EXERCISE: Copying starts at the line containing "You are a GUI" and stops after the last line of the records; each line is repeated exactly, and pictures are skipped.
***
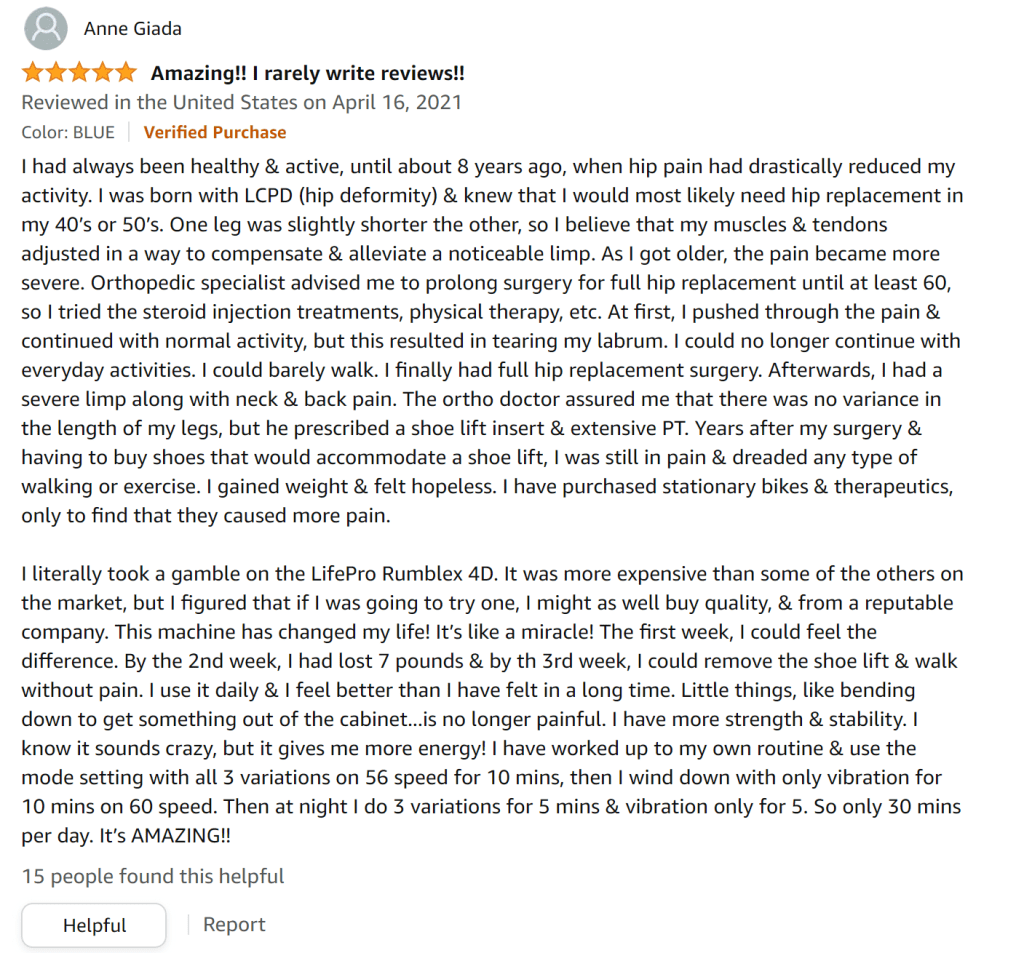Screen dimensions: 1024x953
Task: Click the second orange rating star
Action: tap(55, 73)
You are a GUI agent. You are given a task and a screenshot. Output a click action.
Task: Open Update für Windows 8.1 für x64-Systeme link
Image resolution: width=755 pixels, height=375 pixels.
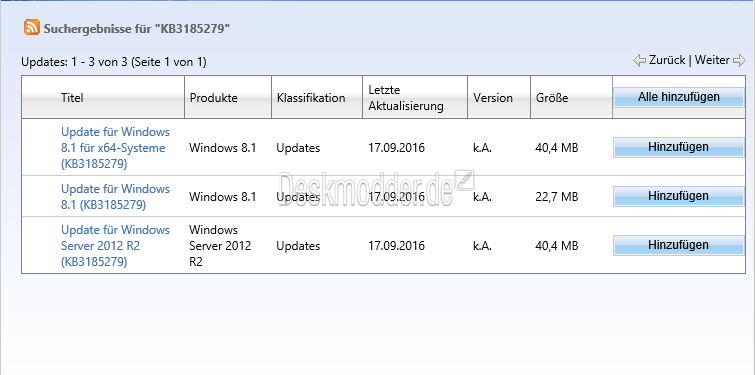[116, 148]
***
ANSWER TO THIS PROBLEM:
You are a GUI agent. You are given a task and a screenshot. Output a click action.
Task: Open Update für Windows 8.1 für x64-Systeme link
Image resolution: width=755 pixels, height=375 pixels.
[116, 148]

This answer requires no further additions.